Discussion in 'Journalism topics only' started by Fran Curci, Feb 3, 2018.

  1. Fran Curci

    Fran Curci Well-Known Member

    I haven't paid that much attention lately, but after reading the APSE twitter feed today, I see that they're opening in Cincinnati, Pittsburgh, Philly, Dallas-Fort Worth .... Anyone know what cities are next?
  2. Alma

    Alma Well-Known Member

    Probably every pro market eventually and a few college markets, too.

    It might very well capture young audiences really well. The Athletic is generally hiring young and will work those young reporters hard, I'm sure. ESPN's ducked out of quite a bit and newspapers spend half of their time asking for permission to do good work.

    I'll be curious to see if many younger Athletic writers can write hard things. Real criticism that isn't right out of the liberal millennials' playbook. "It's time to fire Coach X because he called an escort service" is an easy opinion. "It's time to fire Coach X because he can't manage the clock" seems easy, but it usually isn't, because most young writers would just as soon write 2,000-word feel-good features about this pro player's charity or this college player's single mom, or what have you, then piss off some coach.

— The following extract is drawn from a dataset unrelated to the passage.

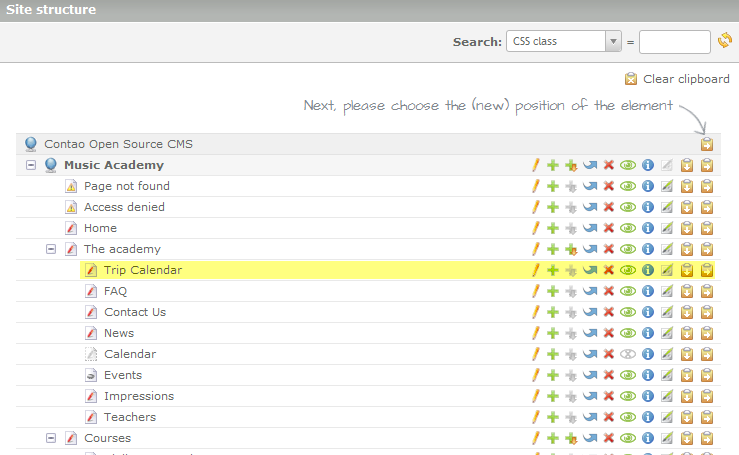Duplicate Music Academy with its subpages
Viewport: 739px width, 455px height.
(571, 165)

    And I'll be curious to see where The Athletic falls. Fans are fans, and they want sugar when warranted, and blood the rest of the time. Journalists are journalists, and like to win awards and colleague approval through takedowns of the most obvious villains or paeans to the 24-year-old who's changing the world, one home run at a time.
    Joe Williams and Tweener like this.
  3. fleishman

    fleishman Active Member

    They also announced launching in New York City as of Feb. 12.
  4. Mr. X

    Mr. X Member

    What do you mean by that?
  5. MileHigh

    MileHigh Moderator Staff Member

    If they're in Pittsburgh and Cincinnati, I would imagine they would come to Denver at some point but haven't heard any movement on that part.
  6. boundforboston

    boundforboston Well-Known Member

    I’m not familiar with many of the markets The Athletic is breaking into, so for someone who follows more closely: How good are the people they’re hiring in each market?
  7. JC

    JC Well-Known Member

    Excellent. Unless you like hot takes.
    Potter and BurnsWhenIPee like this.
  8. dirtybird

    dirtybird Well-Known Member

    Firing off a hot take about clock manegment is a hard story to write? I thought we were mad at The young writers because they were to flippant with the bombastic and insulting opinions.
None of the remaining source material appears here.